Ayer, mientras acudía distraidamente a una cita, la felicidad me encontró en la calle y me dejó perpleja. Palabras como crisis, Bárcenas, corrupción y espionaje salieron corriendo como cucarachas cuando enciendes la luz. Era una tarde de viernes en la que se respiraba ese aire de fiesta de las vísperas. Había dejado de llover después de 37 días con sus 37 noches, y a las seis y media las calles empezaban a llenarse de gente con ganas de solaz.

Sentado en el banco de una calle peatonal había un músico, guitarra en mano cantaba sin mucho entusiasmo. Ni él ni yo contábamos con la espontaneidad y la alegría de la juventud en estado puro.
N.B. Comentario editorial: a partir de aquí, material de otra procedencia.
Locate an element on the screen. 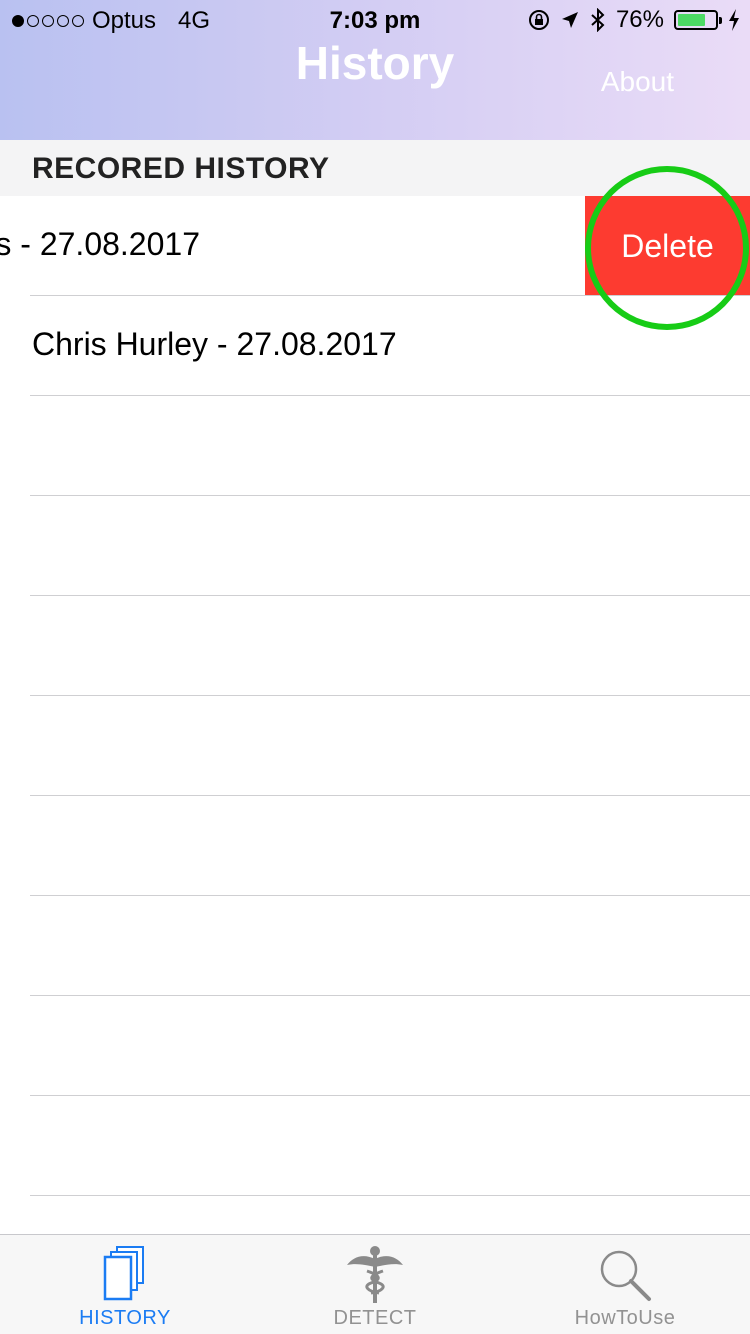 The image size is (750, 1334). history-entry-label: Chris Hurley - 27.08.2017 is located at coordinates (214, 344).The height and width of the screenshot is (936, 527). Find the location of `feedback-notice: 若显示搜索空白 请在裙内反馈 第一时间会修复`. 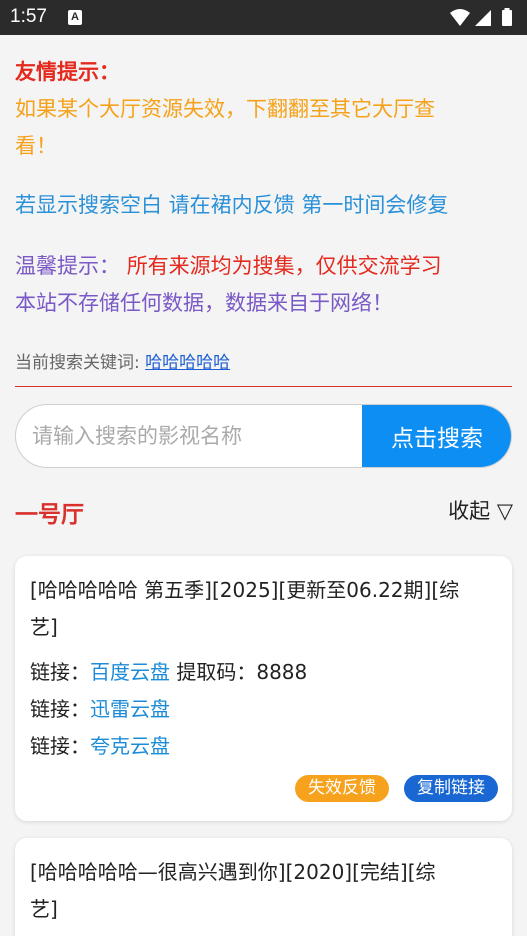

feedback-notice: 若显示搜索空白 请在裙内反馈 第一时间会修复 is located at coordinates (232, 205).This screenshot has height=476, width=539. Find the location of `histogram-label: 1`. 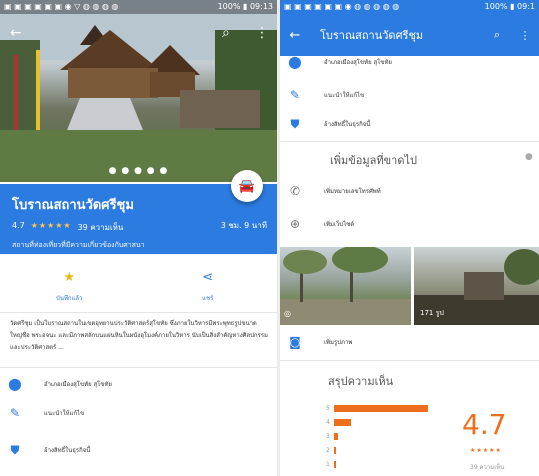

histogram-label: 1 is located at coordinates (328, 464).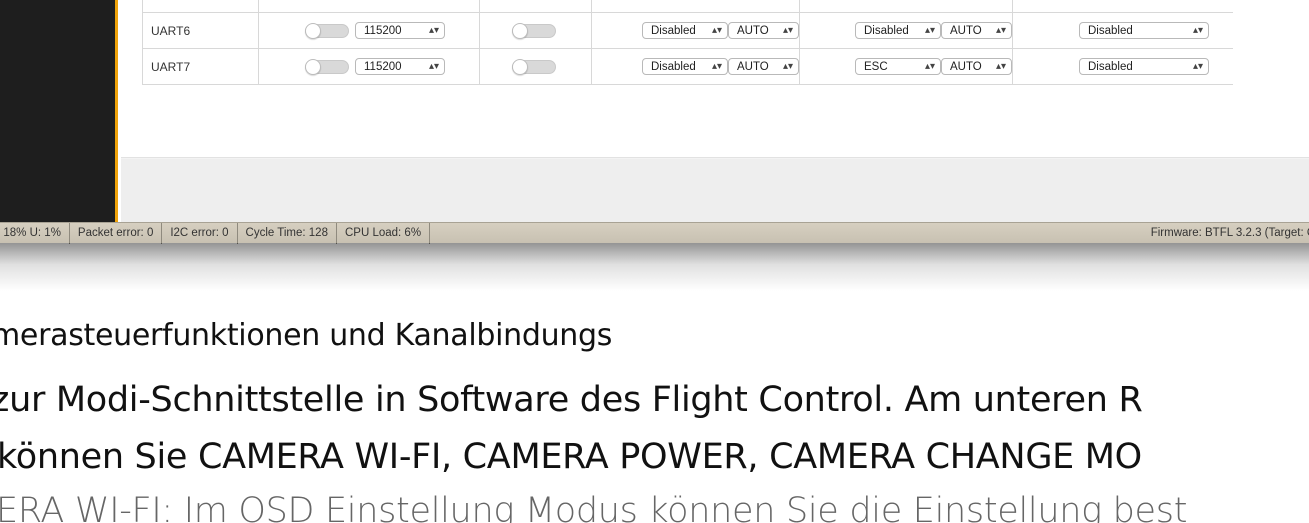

Una cuadrilla de chicas que rondarían los 14 años estaba sentada en un banco contiguo, les llegaron los acordes de una canción que les gustaba y ni cortas ni perezosas, se pusieron de pie y se arrancaron a cantar, en un coro improvisado y feliz. Eran cuatro, pantalones ajustados, melenas largas y toda la vida por delante. Se fueron animando ellas solas, lo que al principio fue un tímido coro a unos metros de distancia, se fue acercando al músico que no salía de su estupor; agarradas por la cintura o los hombros se movían rítmicamente y tan pronto cantaban como reían. Se las veía felices compartiendo amistad y alborozo en un momento mágico que quizá no volvieran a vivir en muchos años, aunque ellas eso no lo podían saber.

Me quedé en una esquina fascinada ante tanta felicidad improvisada, el músico cantaba y sonreía también y la gente se iba parando atraída por la escena. Me fui fijando en las caras de los paseantes para descubrir la misma sonrisa tonta e incrédula que debía tener yo en la cara.

Qué tiene esto que ver con el lenguaje, no les puedo decir, más bien creo que nada, pero quería compartirlo con ustedes.